DOI: 10.1049/rpg2.70372 ISSN: 1752-1416

A Radiative‐path‐aware Satellite‐Based Irradiance Retrieval Framework Supporting Ultra‐short‐term PV Power Forecasting

Na Li, Shuhan Liu, Lin Zhu, Fei Wang, Zhao Zhen, Shumin Sun, Yan Cheng

ABSTRACT

Accurate ultra‐short‐term photovoltaic (PV) forecasting is fundamentally constrained by a spatial‐scale mismatch: while irradiance dynamics evolve over wide areas, forecasts for isolated PV stations rely primarily on point‐scale measurements.
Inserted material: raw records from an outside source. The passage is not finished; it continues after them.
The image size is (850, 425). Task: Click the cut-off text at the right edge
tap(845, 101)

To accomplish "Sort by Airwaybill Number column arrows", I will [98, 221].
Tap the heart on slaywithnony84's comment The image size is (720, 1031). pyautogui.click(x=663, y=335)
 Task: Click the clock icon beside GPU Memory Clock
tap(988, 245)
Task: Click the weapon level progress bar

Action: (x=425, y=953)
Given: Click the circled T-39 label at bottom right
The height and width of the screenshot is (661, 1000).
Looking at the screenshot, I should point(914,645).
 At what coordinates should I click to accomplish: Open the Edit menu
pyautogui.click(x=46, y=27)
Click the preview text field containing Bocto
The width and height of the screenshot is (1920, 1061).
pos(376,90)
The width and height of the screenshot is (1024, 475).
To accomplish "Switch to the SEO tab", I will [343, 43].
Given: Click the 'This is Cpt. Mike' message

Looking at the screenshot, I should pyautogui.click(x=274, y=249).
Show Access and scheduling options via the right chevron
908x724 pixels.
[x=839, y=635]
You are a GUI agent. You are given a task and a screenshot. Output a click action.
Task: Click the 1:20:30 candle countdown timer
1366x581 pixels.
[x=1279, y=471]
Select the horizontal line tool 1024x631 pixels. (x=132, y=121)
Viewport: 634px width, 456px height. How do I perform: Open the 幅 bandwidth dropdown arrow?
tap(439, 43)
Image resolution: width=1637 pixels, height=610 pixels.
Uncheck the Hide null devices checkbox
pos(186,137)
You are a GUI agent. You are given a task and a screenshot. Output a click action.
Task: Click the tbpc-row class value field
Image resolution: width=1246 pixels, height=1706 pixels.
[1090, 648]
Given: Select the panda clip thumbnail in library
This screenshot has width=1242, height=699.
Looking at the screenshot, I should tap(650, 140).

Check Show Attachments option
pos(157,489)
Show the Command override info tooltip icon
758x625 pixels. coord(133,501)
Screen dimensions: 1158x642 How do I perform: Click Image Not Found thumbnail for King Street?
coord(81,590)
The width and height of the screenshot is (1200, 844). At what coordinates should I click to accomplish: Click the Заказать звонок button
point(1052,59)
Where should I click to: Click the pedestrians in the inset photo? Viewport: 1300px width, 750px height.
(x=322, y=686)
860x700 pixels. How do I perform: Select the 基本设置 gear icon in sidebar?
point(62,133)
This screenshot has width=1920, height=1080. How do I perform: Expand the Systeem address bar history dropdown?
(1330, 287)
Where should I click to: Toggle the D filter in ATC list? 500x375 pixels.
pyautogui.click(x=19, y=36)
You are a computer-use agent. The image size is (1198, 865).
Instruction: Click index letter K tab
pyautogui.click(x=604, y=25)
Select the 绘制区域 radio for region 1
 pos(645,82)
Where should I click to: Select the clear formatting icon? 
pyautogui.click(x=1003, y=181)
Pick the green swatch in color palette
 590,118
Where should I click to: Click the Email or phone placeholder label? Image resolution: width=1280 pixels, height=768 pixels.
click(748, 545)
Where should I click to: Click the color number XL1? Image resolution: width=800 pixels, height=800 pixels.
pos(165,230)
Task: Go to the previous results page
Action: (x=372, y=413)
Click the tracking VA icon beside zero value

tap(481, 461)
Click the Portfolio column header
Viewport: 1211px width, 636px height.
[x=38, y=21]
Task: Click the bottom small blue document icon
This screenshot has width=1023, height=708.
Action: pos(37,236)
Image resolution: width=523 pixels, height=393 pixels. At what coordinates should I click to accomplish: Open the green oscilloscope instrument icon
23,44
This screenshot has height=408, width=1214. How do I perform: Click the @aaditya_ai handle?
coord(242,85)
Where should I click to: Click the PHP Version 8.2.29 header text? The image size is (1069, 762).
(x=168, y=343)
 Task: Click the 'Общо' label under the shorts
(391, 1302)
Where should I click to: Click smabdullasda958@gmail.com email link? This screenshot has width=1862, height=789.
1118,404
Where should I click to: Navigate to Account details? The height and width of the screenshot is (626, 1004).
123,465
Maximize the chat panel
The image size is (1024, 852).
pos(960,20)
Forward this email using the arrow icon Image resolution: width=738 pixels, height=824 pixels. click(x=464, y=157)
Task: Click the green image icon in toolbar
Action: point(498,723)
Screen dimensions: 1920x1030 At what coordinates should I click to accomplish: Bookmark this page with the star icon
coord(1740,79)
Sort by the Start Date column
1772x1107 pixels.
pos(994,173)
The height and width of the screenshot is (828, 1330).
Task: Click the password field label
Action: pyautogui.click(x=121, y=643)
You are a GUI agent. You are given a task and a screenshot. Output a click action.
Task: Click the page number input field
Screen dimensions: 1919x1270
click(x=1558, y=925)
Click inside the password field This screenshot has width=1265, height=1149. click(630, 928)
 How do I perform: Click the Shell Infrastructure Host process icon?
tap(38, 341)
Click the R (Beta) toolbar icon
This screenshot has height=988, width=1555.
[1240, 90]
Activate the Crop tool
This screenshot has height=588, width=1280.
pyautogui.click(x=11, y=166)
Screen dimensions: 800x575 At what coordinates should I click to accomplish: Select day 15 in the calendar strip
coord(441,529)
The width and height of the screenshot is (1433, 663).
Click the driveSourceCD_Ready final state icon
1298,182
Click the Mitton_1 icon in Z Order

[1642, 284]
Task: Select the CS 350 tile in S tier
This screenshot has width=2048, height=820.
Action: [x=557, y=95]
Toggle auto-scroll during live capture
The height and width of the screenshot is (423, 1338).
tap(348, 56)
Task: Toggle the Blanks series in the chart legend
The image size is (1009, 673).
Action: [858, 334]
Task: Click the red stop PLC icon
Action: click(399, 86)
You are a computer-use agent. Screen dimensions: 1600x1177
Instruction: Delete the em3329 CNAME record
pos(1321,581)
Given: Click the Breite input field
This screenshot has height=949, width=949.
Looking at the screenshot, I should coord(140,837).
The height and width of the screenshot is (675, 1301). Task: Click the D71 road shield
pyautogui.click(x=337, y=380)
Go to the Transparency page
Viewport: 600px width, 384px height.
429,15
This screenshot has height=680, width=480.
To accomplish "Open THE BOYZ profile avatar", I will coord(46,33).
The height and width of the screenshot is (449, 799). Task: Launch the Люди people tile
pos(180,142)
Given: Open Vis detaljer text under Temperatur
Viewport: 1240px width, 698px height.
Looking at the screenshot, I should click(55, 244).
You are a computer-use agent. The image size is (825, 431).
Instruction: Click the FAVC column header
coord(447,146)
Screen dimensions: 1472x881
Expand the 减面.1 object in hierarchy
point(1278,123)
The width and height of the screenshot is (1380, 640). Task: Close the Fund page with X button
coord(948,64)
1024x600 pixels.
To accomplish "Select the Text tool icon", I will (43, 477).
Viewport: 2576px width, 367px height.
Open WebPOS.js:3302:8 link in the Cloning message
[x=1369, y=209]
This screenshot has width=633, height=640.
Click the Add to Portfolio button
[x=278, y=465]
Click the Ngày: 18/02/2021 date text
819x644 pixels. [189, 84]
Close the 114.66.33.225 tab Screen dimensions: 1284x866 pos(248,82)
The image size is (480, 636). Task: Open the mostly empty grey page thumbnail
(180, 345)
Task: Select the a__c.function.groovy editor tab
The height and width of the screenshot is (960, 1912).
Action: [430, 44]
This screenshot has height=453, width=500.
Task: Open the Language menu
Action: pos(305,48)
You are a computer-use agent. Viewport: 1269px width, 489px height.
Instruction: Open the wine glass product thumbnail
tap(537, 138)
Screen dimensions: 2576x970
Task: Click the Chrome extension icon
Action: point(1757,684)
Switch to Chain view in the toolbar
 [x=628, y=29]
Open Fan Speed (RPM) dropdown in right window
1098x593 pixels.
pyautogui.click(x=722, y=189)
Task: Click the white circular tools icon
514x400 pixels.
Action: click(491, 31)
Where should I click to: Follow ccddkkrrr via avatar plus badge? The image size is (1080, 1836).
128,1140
To address this, we propose a paradigm shift that establishes scenario‐adaptive irradiance retrieval as a foundational data service. The core innovation is a radiative‐path‐aware retrieval framework: it first defines three cloud scenarios (cloudless, partial and overcast) based on distinct radiative transfer paths and then identifies them using satellite texture features and a hierarchical support vector machine (SVM). Then, for each scenarios, employs scenario‐specific graph networks to model spatial contexts, with joint optimisation of the observation domain and model parameters. The retrieved high‐fidelity, wide‐area irradiance fields dynamically construct the graph for a forecaster consisting of a graph attention network (GAT) module and long short‐term memory (LSTM) module. This integrated pipeline reduces the mean absolute error (MAE) and root mean square error (RMSE) by approximately 13.99% and 11.79%, respectively, compared with a standard LSTM baseline. Moreover, it consistently outperforms representative state‐of‐the‐art spatiotemporal graph models, confirming that the retrieved wide‐area surface solar irradiance (SSI) provides effective and reliable spatiotemporal inputs for correlation‐aware ultra‐short‐term PV power forecasting.